Matteo Salvini contestato nel quartiere popolare di San Siro: “Razzista, la casa non si tocca”

"Salvini razzista", "San Siro non ti vuole". Sono solo alcune delle frasi che decine di manifestanti hanno gridato al ministro delle Infrastrutture e Trasporti e segretario della Lega Matteo Salvini. Con l'assessore regionale alla Casa, Alan Rizzi, e altri esponenti del suo partito oggi giovedì 9 febbraio è andato a fare un sopralluogo in piazzale Selinunte, nel quartiere popolare di San Siro a Milano. Tuttavia, mentre alcune persone chiedevano il solito selfie al vicepresidente del Consiglio, altre lo contestavano: "Non ci stiamo a vedere uno che deve milioni di euro allo Stato italiano e viene qui tranquillo".
"La casa non si tocca"
Il quartiere popolare di San Siro è spesso al centro di episodi di cronaca nera. Solo pochi giorni fa, un ragazzo è stato accoltellato al petto probabilmente per una discussione su questioni di spaccio di droga. A situazioni familiari complicate, si aggiunge la condizione delle strutture sempre più fatiscente. Chi non ha altro, però, cerca di tenersi stretta quella che per lui è casa. Altri decidono anche di occupare uno di quegli appartamenti rimasti sfitti.
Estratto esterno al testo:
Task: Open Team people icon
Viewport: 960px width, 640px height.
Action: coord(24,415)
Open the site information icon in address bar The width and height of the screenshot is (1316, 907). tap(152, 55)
"La casa non si tocca", hanno continuato a gridare i manifestanti. Provenienti dal centro sociale il Cantiere, dallo Spazio di mutuo soccorso e dal comitato Abitanti San Siro, hanno sventolato bandiere rosse con la scritta: "Stop agli sfratti e ai pignoramenti". Mentre lo accusavano "Salvini fascista" e cantavano "casa, diritti e dignità, fuori la Lega dalle città", il ministro ha continuato a scattare selfie con chi glielo chiedeva. A tenere lontano i contestatori, infatti, ci ha pensato la polizia intervenuta in assetto antisommossa.
"Gli unici stranieri i fascisti del quartiere", gridava una voce dal megafono. Tra le foto scattate in giornata, anche un selfie pubblicato dal capogruppo della Lega nella Commissione Affari costituzionali e Interi alla Camera dei Deputati, Igor Iezzi, che ha sullo sfondo la polizia con i caschi blu e nella didascalia la frase: "Da noi e dai soliti rottami dei centri sociali un saluto".